“What a coincidence,” she says.
“Sometimes I think everything is.”
“No. Everything isn’t.” She looks at me. Then she asks, “So what’s wrong, Willem? Stage fright?”
“No.”
“Then what is it?”
I tell her. About getting the call this morning. About that moment in the first rehearsal, finding something new, finding something real in Orlando, and then having it all go to hell.
“Now I just want to get up there, get through it, get it over with,” I tell her. “With as few witnesses as possible.”
I expect sympathy. Or Kate’s undecipherable yet somehow resonant acting advice. Instead, I get laughter. Snorts and hiccups of it. Then she says, “You have got to be kidding me.”
I am not kidding.

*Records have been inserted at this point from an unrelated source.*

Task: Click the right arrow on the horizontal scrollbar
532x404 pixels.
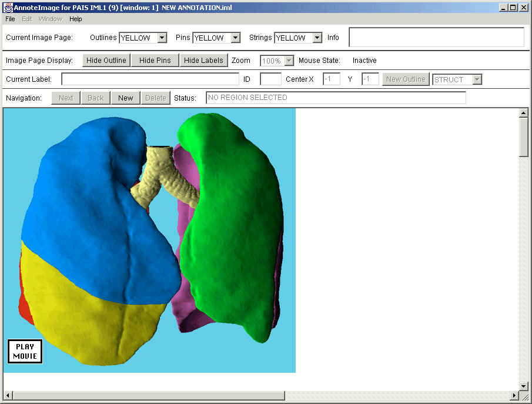Action: click(514, 395)
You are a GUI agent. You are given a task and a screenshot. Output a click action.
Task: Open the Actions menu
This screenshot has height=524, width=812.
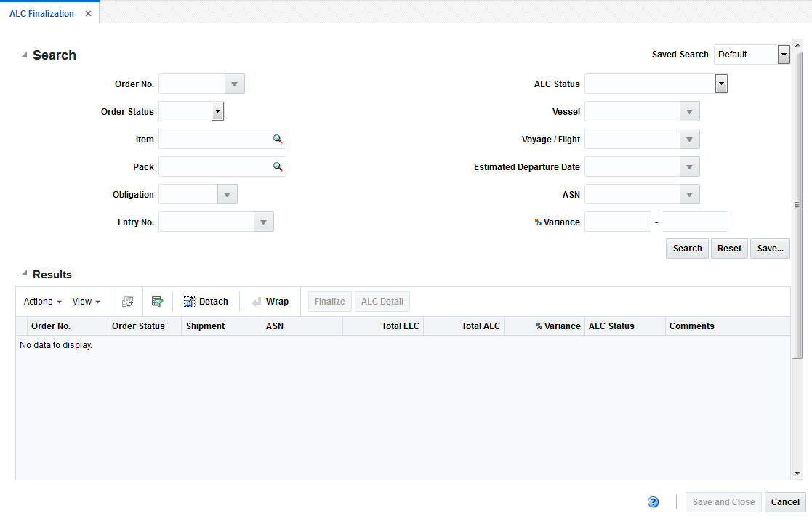coord(41,301)
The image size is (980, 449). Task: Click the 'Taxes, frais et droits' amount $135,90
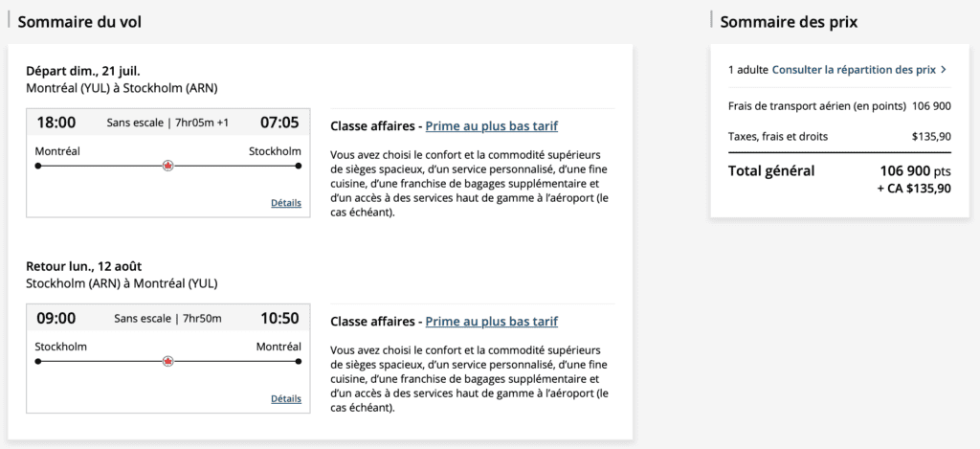pyautogui.click(x=931, y=137)
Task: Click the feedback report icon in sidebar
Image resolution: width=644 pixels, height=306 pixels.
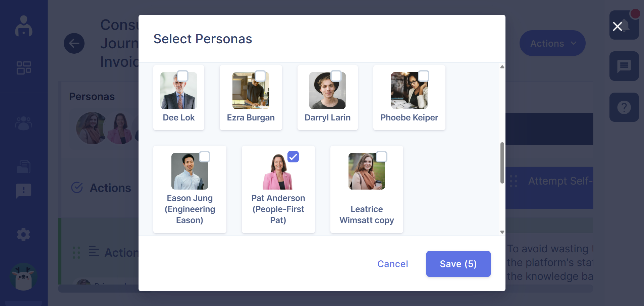Action: click(23, 191)
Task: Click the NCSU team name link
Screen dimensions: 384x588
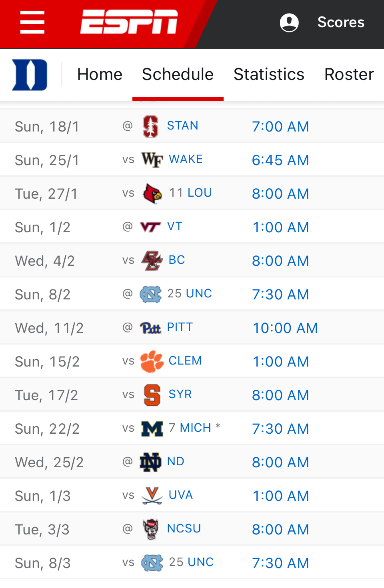Action: [x=184, y=528]
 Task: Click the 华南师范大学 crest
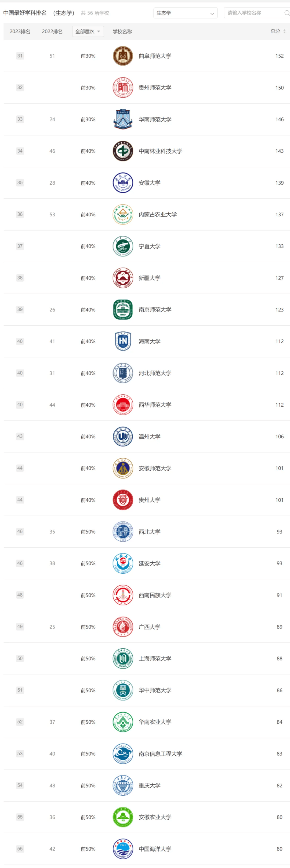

I don’t say anything.
She attempts to contain herself. “I’m sorry, but the opportunity of a lifetime drops into your lap—you finally get one of your glorious accidents—and you’re going to let a lousy piece of direction derail you.”
She is making it seem so slight, a bad piece of advice. But it feels like so much more. A wallop in the face, not a piece of bad direction, but a redirection.
“And realizing you never caught her name?” Kate finishes.
“I was going to say finding out she was actually a guy. That you had it so completely wrong.”
“That only happens in movies. Or Shakespeare. Though it’s funny you mention the girl of your dreams, because I’ve been thinking about your girl, the one you were chasing in Mexico.”
“Lulu? What does she have to do with this?”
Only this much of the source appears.